4) Count your days! 4/22, 23, 24, 25, 26, 27, 28, 29, 30, 5/1, 2, 3, 4, 5, 6, 7, 8, 9, 10, 11, 12 = 21 days. Add three days under 9006(f): 5/13, 14, 15.
5) But wait! 5/15 was a Saturday. What happens? 9006(a) says that "if the last day is a Saturday, Sunday, or legal holiday, the period continues to run until the end of the next day that is not a Saturday, Sunday, or legal holiday." 5/16 was a Sunday. The next working day at the court was Monday, 5/17/10.
6) IMR's answer was entered by the clerk on 5/17/10.
I've not looked at the local rules for the Western Washington Bankruptcy Court, but it appears per the generic federal rules that IMR's filing was timely.
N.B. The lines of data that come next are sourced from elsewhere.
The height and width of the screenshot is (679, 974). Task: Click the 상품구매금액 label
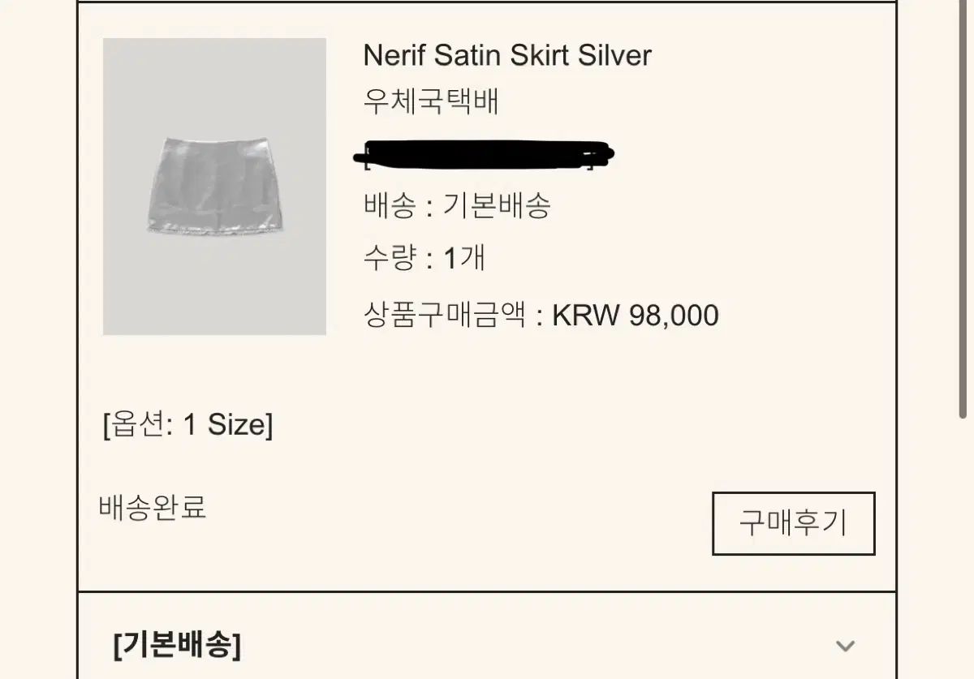[445, 316]
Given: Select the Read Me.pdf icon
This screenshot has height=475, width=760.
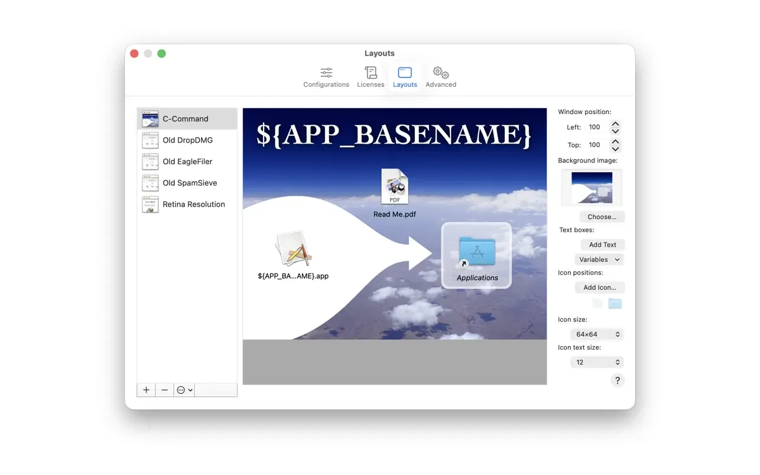Looking at the screenshot, I should pos(394,188).
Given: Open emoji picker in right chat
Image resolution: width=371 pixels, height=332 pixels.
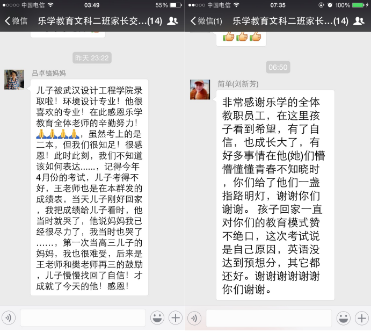Looking at the screenshot, I should click(x=343, y=318).
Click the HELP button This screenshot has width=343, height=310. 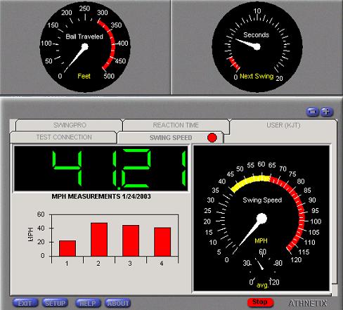88,303
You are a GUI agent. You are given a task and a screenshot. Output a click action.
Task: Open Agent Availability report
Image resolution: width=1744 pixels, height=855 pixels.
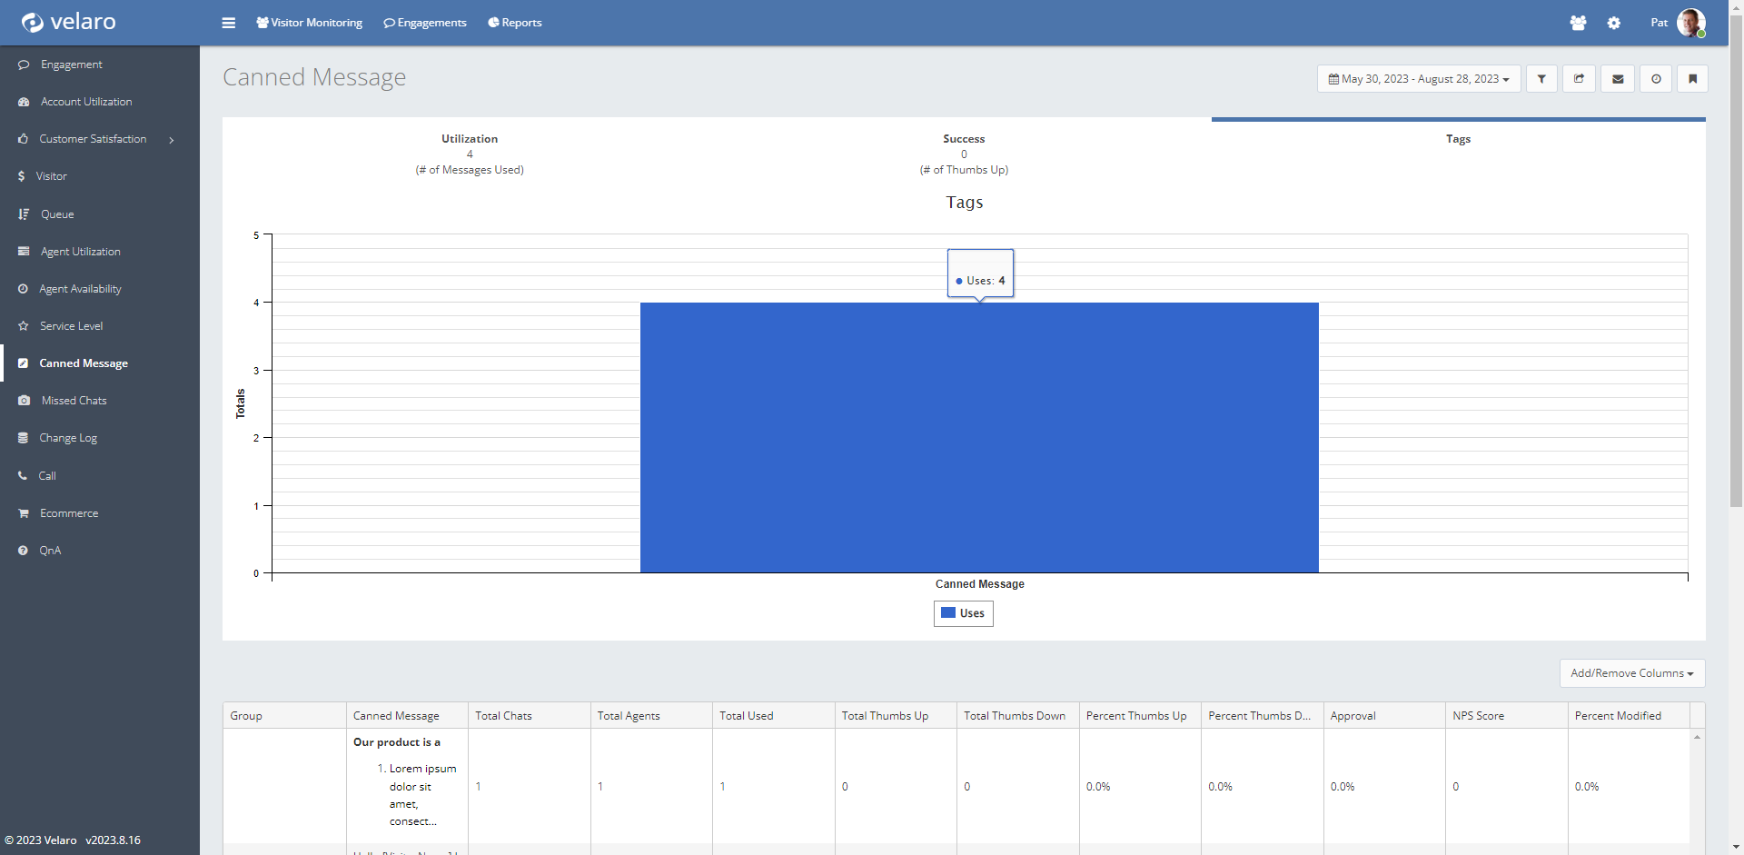click(x=80, y=289)
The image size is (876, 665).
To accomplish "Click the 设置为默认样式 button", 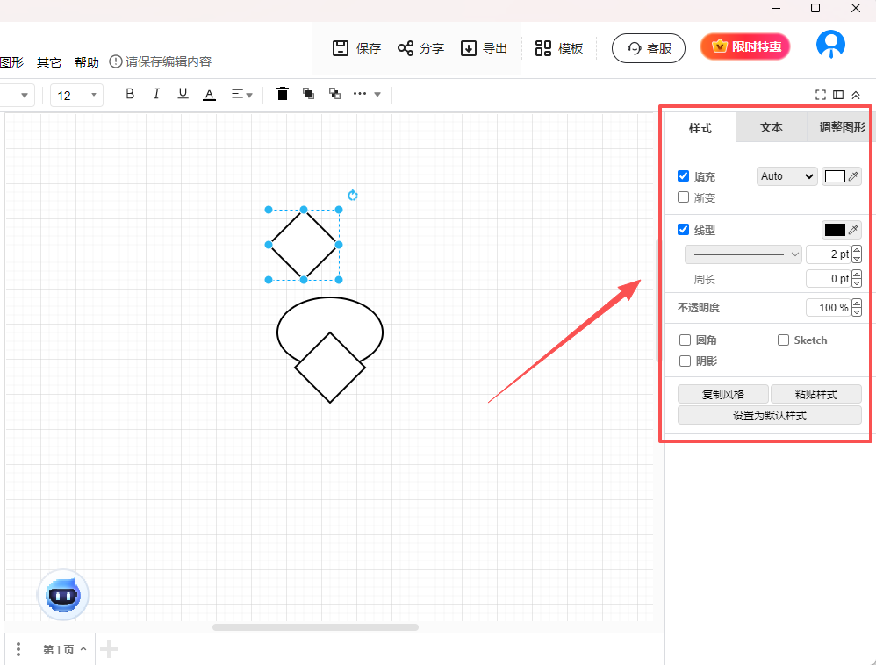I will tap(769, 415).
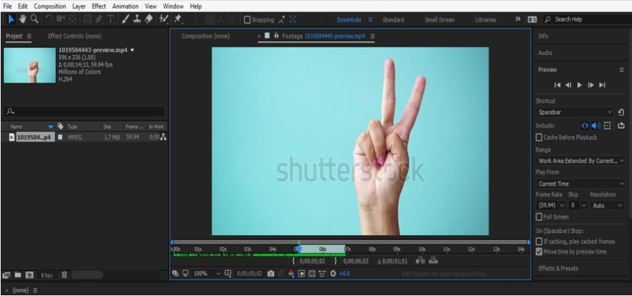Select the Puppet Pin tool
The height and width of the screenshot is (296, 632).
coord(178,19)
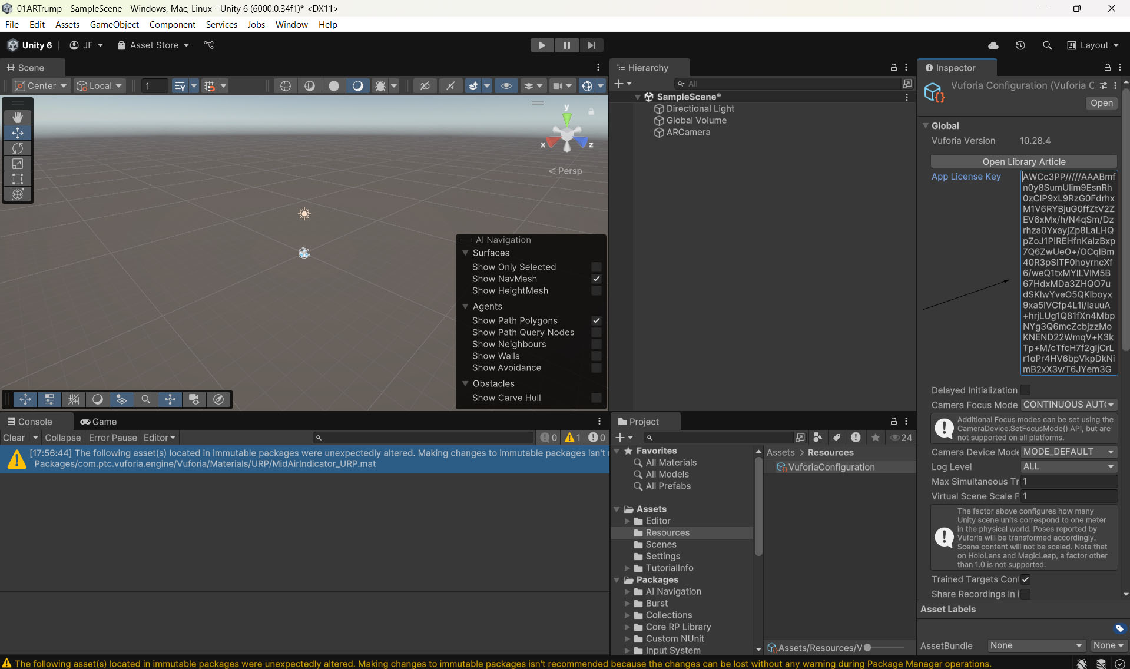Switch to the Game tab
The image size is (1130, 669).
pyautogui.click(x=98, y=422)
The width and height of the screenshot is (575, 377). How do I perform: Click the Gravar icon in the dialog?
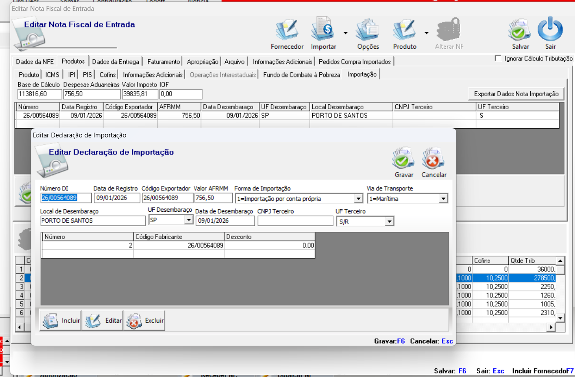click(x=404, y=160)
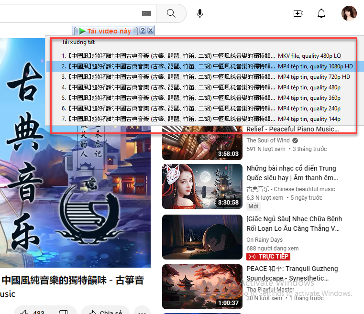Open the on-screen keyboard icon in search box
Viewport: 364px width, 314px height.
tap(147, 13)
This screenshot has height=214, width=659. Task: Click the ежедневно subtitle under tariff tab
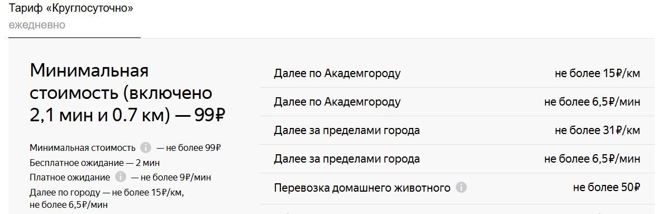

I'm going to repeat my previous comment - someone miscounted (or blatantly misstated) the time here. This is basic stuff. The attorneys involved are all at firms based in western WA. If there was a local rule, they should know about it and act accordingly. This isn't the kind of thing that local counsel get wrong often, in my experience. It's really, really surprising.
This kind of mistake/misstatement isn't looked on kindly by courts. Judges are busy and have crowded dockets to deal with. Burning time to resolve counting disputes isn't the sort of thing that makes them happy. Even if this is nothing more than excusable neglect (as opposed to malpractice or frivolous filing), whoever is in the wrong is going to make a pretty bad first impression.